1 Corinthians 13:2 – And if I have prophetic powers and understand all mysteries and all knowledge, and if I have faith… but do not have love, I am nothing.

In prison I see what some people call “Christianity” in the way that they despise prisoners. They are quick to cut freedoms, programs, opportunities, and education. They scorn prison ministry as a waste of time. They believe that the Christian focus for prison has to be the ‘eye for an eye’ that appears in the Old Testament.
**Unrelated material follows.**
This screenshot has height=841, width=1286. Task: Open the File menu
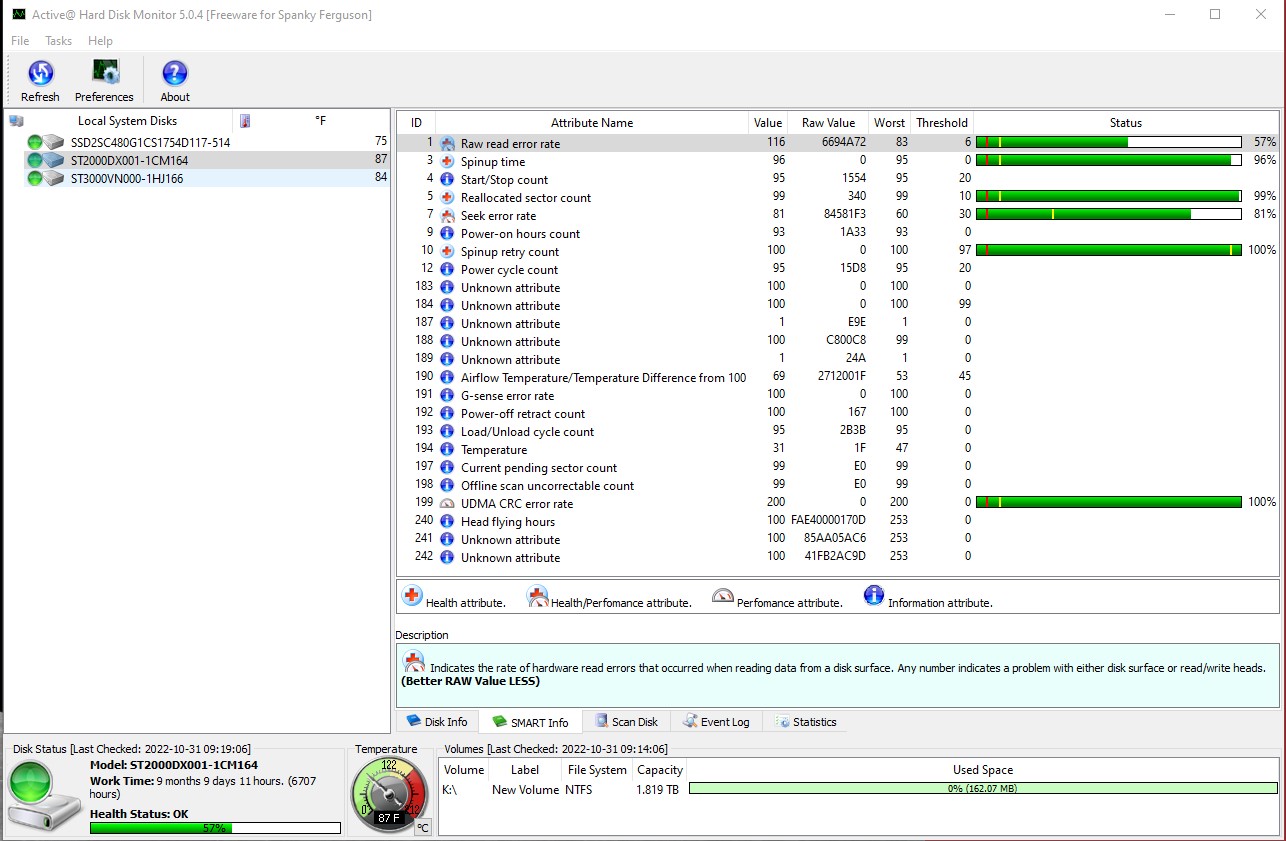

But in prison I have also found true Christianity. I have seen it in the work of the men and women who come into the prisons to teach the faith, to lift up the men to better lives, and to love them as God does. These people believe that the basis for ministry in prison is ‘forgive us our trespasses as we forgive those who trespass against us.” These people are not on any crusade to free prisoners from prison, just to free them from despair and sin.

Which side are you on? We are commanded to test all things by the spirit, and we are warned that many will come to us preaching the name of Christ, and they will be false messengers. We are taught to judge what is proclaimed by the fruit that it bears. The true work of God in the prisons brings forth repentance and newness of life. It brings forth not only clean and godly living on the outside, but it brings forth peace and joy. That is the true work of God.

Whatever your knowledge, whatever your faith, whatever your politics, whatever you have, do, or are; if you do not act out of love, then all else is as nothing.

That it may please thee to visit the lonely: to strengthen all who suffer in mind, body, and spirit; and to comfort with thy presence those who are failing and infirm We beseech thee to hear us good Lord” BCP 151

Monday, Fourth Week in Lent

by Matthew B. Harper

Mark 7:28 – But she answered him, “Sir, even the dogs under the table eat the children‘s crumbs.”

Prison ministry is unpopular. It isn’t often thought of, and the few people who decide to work in it often approach it with fear and apprehension. We are always hard pressed to raise donations and to find willing volunteers. We gladly settle for the ‘crumbs’ from the regular ministries. I am writing this on a used donated computer, work in a library full of used donated books, and play music on a used donated guitar. The music is at least a joyful noise to the Lord.

Jesus came to minister to the sick, the friendless, and the needy. Jesus did not come for the healthy; he came as a physician to heal the sick. Who were the children that this lady spoke of? The Gentiles. Us.

In prison ministry or any other, spend your time ministering to those people who most need it, not those who you think most deserve it.

Please remember prison ministry and other non-traditional ministries when you make your tithe of money and time. Even small gifts of yours, or a short period of your time, can make a profound impact on the life of another.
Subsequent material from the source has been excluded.